The IDA is the Irish Government agency responsible for attracting foreign investment to Ireland. They recently announced that employment levels in foreign-owned companies have reached 210,443. Some of the reasons why Ireland is seen as such an attractive location to so many leading companies including nine of the world’s top ten pharmaceutical companies are:

  • Location: Ireland is the closest EU country to the US. The access we have with direct flights to the Middle East, in particular Dubai, also boosts our chances of attracting the best companies and employees. The fact that we will soon become the only country in the EU where English is spoken fluently on a national level can only benefit us further. 
  • Education: In 2015 Irish graduates were credited as having the most highly employable graduates in the World. This is largely due to the Irish government committing to an annual investment of 10% in education compared to an EU average of 3%.
  • Tax: Our personal, business and even political relationships with the US appear to have weathered the first quarter of Trump in the White House.
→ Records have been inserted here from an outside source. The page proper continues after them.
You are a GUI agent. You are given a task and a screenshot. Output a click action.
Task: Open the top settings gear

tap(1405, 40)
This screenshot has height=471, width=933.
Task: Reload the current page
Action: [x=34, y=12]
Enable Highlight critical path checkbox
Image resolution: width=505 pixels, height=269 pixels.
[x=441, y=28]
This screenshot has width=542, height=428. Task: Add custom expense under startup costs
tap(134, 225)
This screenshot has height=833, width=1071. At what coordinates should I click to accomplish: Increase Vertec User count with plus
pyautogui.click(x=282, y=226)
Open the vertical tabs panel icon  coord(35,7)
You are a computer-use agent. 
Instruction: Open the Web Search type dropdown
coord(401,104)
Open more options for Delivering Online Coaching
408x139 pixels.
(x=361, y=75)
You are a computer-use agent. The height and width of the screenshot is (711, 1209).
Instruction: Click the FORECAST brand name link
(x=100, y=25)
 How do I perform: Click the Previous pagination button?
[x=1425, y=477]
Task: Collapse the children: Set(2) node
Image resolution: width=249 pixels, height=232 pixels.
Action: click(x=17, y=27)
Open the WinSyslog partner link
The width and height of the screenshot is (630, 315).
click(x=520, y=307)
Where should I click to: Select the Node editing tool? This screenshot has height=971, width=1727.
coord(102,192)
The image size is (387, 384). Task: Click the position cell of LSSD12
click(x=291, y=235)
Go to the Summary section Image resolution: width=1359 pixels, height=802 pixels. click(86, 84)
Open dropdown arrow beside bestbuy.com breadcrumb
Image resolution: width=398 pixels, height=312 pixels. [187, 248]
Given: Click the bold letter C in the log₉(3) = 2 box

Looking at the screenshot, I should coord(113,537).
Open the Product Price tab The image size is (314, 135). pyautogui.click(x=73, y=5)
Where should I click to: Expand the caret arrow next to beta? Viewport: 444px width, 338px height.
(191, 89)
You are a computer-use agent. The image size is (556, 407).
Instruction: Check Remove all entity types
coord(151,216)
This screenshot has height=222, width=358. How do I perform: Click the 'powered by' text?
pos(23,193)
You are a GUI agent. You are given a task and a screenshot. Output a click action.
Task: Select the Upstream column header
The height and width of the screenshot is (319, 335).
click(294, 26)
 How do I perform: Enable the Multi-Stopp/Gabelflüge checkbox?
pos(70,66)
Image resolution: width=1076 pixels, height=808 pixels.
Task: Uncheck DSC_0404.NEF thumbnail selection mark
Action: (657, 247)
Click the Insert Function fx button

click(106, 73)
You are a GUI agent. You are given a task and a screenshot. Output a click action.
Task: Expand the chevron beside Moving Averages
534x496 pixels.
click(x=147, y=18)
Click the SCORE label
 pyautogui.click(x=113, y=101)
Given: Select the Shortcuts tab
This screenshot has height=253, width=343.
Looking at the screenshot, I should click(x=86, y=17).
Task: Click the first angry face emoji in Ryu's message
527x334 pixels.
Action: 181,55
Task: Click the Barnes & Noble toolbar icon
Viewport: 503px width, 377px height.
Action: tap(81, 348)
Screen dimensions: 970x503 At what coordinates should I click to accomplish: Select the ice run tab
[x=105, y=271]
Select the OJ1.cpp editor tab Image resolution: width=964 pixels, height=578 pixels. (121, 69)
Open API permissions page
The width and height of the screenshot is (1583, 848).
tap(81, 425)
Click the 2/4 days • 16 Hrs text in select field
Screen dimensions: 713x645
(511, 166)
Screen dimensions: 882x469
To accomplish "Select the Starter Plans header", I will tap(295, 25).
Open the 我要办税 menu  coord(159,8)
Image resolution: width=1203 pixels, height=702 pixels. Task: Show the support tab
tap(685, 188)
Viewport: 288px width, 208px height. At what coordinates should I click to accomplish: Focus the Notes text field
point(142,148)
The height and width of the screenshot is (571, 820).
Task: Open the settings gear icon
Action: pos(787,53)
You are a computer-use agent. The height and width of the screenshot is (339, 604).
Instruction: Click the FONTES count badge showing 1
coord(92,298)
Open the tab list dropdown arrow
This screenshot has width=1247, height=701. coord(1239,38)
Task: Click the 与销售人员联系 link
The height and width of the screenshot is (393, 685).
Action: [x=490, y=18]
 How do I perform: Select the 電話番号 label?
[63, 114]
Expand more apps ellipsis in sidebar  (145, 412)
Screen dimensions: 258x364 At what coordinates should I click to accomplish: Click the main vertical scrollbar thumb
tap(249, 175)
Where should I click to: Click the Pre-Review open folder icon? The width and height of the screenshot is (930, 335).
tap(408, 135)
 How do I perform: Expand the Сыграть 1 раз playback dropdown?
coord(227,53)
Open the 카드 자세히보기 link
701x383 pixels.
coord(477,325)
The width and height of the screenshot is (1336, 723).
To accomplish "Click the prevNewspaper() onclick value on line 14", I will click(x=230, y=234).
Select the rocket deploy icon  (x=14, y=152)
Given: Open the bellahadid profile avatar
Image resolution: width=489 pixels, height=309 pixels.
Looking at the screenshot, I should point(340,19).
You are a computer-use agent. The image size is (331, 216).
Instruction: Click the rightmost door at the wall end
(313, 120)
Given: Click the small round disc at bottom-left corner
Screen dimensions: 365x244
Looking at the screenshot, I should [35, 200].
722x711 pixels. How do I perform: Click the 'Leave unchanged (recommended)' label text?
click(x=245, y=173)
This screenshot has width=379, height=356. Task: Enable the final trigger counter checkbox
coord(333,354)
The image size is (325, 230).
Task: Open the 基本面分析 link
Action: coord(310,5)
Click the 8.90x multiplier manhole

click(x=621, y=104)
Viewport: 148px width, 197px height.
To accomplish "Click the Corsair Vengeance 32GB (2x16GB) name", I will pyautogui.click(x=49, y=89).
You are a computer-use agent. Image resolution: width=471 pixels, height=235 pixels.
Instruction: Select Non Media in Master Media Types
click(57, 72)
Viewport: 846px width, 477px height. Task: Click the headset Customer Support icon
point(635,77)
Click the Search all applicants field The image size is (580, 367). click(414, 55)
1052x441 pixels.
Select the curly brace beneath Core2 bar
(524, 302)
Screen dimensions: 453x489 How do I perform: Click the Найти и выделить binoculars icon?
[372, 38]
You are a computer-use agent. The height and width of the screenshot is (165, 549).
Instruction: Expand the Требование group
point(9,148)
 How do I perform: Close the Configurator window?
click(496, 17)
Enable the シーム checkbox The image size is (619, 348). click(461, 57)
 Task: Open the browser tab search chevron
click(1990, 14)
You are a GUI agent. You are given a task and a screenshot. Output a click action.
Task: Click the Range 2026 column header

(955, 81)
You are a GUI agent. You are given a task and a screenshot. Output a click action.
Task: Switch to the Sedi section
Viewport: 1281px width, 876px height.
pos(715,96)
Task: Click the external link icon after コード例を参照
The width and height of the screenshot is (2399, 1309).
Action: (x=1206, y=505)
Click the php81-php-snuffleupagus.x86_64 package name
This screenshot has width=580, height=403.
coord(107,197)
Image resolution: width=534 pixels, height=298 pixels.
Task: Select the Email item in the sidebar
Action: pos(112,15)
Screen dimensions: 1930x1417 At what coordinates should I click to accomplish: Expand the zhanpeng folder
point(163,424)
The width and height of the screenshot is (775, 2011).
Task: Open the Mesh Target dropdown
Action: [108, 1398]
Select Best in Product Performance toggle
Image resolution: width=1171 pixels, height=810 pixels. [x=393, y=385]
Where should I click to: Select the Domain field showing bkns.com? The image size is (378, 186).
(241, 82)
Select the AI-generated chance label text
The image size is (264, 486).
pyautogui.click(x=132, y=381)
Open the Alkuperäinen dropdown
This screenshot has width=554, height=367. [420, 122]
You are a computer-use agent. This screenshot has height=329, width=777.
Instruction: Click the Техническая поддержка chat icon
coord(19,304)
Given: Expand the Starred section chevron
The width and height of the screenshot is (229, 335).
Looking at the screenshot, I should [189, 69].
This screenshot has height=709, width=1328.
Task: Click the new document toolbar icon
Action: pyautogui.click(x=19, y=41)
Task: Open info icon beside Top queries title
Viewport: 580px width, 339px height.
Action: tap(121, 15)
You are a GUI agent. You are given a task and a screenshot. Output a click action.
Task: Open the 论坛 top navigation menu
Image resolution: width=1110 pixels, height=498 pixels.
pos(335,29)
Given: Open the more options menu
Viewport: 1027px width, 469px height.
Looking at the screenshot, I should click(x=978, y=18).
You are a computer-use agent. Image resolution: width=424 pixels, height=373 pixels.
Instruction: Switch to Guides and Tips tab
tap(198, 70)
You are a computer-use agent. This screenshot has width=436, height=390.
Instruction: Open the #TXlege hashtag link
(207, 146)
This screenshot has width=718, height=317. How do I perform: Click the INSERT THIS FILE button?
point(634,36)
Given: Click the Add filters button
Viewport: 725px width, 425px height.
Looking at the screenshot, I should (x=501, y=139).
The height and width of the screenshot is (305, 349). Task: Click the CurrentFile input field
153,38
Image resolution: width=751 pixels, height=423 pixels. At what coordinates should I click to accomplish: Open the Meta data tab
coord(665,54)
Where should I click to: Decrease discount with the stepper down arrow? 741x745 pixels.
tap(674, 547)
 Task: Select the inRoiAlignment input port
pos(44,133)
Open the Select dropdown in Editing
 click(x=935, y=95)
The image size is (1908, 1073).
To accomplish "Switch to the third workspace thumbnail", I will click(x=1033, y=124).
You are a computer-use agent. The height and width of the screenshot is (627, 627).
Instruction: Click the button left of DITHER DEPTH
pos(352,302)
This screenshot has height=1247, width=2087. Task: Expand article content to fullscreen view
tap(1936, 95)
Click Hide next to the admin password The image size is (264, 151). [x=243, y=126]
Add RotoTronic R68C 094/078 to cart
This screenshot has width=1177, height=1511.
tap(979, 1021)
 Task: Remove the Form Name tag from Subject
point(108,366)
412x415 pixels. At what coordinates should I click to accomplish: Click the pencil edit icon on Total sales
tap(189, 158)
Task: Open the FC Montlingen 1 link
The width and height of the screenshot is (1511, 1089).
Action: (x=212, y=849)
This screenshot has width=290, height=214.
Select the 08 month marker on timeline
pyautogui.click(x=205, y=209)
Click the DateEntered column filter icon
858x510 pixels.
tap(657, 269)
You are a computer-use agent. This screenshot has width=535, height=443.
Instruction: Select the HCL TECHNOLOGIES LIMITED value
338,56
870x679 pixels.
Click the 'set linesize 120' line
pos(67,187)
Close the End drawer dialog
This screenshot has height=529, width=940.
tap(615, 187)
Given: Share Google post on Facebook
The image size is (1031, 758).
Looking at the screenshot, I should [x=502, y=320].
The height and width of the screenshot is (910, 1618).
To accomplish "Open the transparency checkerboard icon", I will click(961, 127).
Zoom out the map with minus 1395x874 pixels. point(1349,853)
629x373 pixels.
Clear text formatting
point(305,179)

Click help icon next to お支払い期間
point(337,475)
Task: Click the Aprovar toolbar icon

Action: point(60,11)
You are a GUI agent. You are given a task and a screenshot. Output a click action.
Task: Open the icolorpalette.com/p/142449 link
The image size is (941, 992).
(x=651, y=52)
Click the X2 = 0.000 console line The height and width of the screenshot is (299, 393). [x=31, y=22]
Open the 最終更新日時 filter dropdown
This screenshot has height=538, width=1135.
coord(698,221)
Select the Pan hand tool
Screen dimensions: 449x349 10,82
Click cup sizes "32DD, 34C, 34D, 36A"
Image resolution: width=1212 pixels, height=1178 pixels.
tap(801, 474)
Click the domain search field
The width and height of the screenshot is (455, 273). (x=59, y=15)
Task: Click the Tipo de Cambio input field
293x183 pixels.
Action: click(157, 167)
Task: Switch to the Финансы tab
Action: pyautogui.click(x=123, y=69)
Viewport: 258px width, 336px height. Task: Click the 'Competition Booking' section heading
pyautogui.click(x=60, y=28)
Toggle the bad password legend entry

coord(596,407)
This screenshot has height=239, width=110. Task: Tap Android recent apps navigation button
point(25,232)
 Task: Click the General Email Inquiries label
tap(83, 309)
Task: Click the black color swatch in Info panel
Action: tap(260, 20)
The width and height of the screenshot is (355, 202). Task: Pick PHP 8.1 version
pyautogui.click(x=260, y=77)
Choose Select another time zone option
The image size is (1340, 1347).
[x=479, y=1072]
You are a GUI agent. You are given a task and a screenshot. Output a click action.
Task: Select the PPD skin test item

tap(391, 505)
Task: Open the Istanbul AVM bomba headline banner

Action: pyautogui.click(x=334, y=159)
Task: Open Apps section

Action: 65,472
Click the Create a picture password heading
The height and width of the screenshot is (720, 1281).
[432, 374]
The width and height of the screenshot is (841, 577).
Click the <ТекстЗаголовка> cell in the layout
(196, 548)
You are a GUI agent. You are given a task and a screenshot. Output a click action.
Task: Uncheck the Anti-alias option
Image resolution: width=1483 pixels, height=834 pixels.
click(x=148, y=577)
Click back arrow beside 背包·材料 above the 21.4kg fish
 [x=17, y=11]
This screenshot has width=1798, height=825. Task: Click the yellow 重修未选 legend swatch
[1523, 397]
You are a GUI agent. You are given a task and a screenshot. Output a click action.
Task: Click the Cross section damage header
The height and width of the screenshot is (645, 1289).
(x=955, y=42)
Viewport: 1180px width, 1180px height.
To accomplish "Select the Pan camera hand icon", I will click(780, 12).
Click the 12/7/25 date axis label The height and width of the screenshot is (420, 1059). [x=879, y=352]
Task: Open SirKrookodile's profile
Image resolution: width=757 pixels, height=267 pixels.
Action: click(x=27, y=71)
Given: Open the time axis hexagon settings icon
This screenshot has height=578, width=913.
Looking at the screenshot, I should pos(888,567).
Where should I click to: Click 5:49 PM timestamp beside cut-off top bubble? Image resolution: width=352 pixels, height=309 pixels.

While mutterings sporadically arise in regards to how some countries perceive our tax breaks the fact is Ireland is fourth of the OECD 35 countries when it comes to ‘ease of doing business’.

    Closer to home, angel investment is heavily promoted in Ireland with incentives that encourage investment by some of our leading business figures. A recent example is the investment that Cork native and VoxPro co-founder Dan Kiely made in Irish startup company Abodoo. 

These are just some of the reasons why my colleague Jean Ward and I are lucky enough to be involved in so many manufacturing, automation and process engineering roles. The aforementioned nine leading pharmaceutical companies working closely with the IDA employ a staggering 25,000 people in Ireland. No surprise then that the IDA exceeded their five-year job creation target two years early as a result of attracting other leading companies such as Stryker, BD, Abbott and Boston Scientific. The recently published 2018 Engineering  Salary Guide complied by Morgan McKinley reflects the growth in employment levels

In the week leading up to Christmas the engineering recruitment team in Morgan McKinley hosted a series of open days aimed at meeting expats home for the festive season. The level of interest made the whole experience very worthwhile, we even had one mother from Mayo wondering what opportunities existed for her son currently working in New Zealand.

In the information we received from perspective parents we learnt that the main item concerning those looking to move home is the housing crisis the country is facing in large urban areas throughout the country. The general consensus from those we met seems to be that professionals returning home don’t necessarily mind paying rent but they would like to live somewhere that reflects the amount of rent they are paying compared to what they have become used to living in Vancouver, or Sydney or Shanghai. 

Since the beginning of December we have also noticed a huge amount of interest in engineering applications for jobs from highly-skilled non-EU members looking to align themselves with some of our clients. It’s inevitable that visa applications will rise over the coming 12 months. If the trend continues more and more critical skill visas will also need to be issued in order to meet the demand that is going to be there.

According to Philip O'Sullivan, Chief Economist with Investec, “The pace of growth in the manufacturing sector as 2017 came to an end was the strongest in almost 20 years.” It was a similar picture for manufacturers across the EU. Despite the uncertainty over Brexit and Trump, the good news is that engineering jobs will continue to rise in Ireland. The IDA have carried out Trojan work in recent years to ensure Ireland continues to be an attractive and viable location for further foreign direct investment and growth. While investment from the USA may drop slightly in 2018 it is expected to rise from other countries with an overall employment growth of +2.2% expected for Ireland this coming year.